Adjust the Display With xgamma and xrandr

From Free Knowledge Base- The DUCK Project: information for everyone
Revision as of 00:32, 13 January 2020 by Admin (Talk | contribs)

(diff) ← Older revision | Latest revision (diff) | Newer revision → (diff)
Jump to: navigation, search

Sadly, this page is just copied from the Linux How Do I: A Linux Q&A page for now. Details on these commands will be added in the future.

[DISPLAY RESOLUTIONS AVAILABLE FOR MONITOR OR SET FROM COMMAND LINE]

Use the xrandr command. Xrandr is used to set the size, orientation and/or reflection of the outputs for a screen. It can also set the screen size.

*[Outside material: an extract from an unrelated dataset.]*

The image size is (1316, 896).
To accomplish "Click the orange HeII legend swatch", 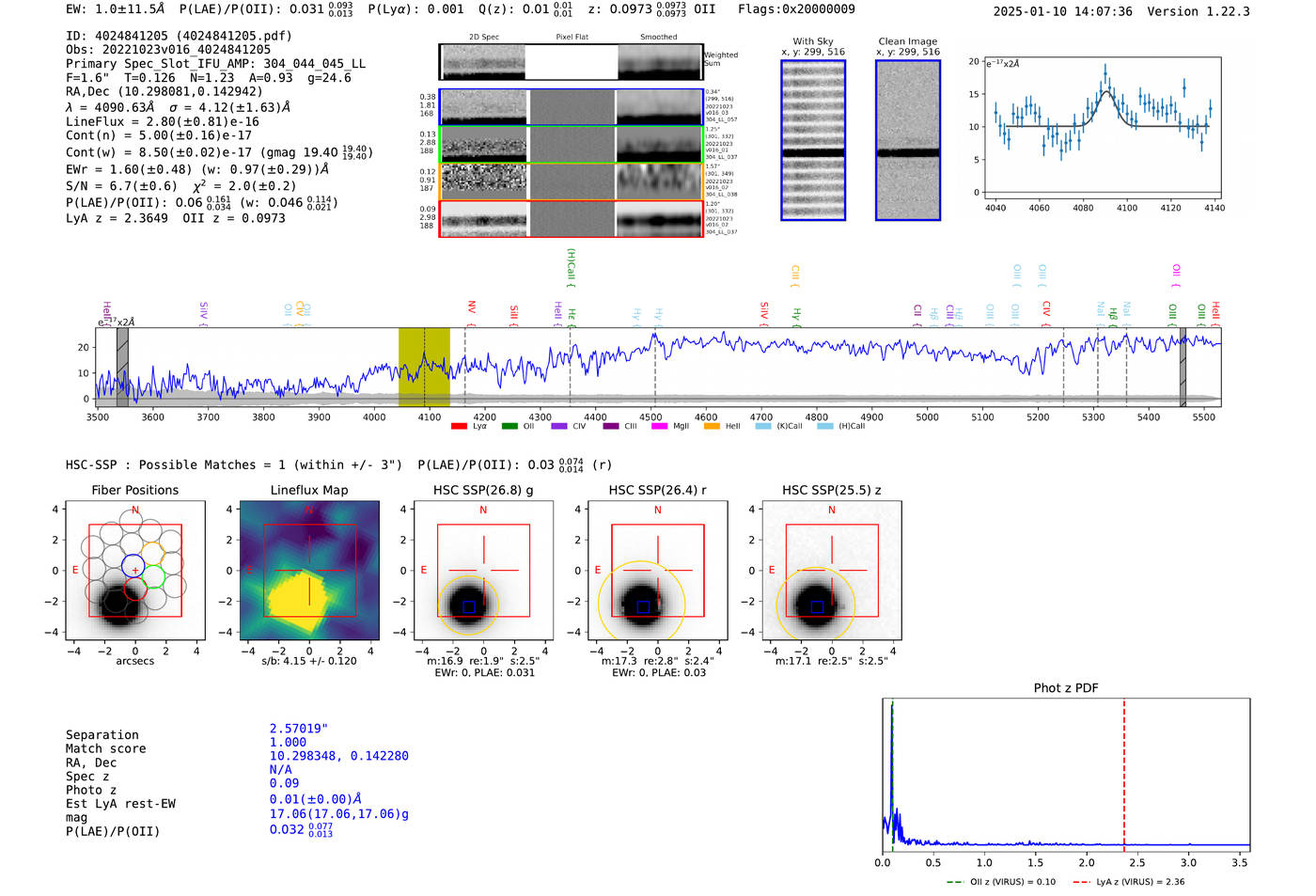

If you type 'xrandr' and ENTER you will see info about your current display. See if you are using something like VGA-1, DVI-0, HDMI-1, DP-1, etc etc <- examples only

DO NOT TYPE: xgamma --output VGA-1 --brightness 0 (substitute VGA-1) for your display, this will make your screen black and you will see nothing. Here is a working example:

xrandr --output VGA-1 --brightness 0.75

Learn more

man xrandr

[ADJUST DISPLAY CONTRAST AND TINT FROM COMMAND LINE]

You can Adjust the Display With xgamma and xrandr from the command line. See xrandr above.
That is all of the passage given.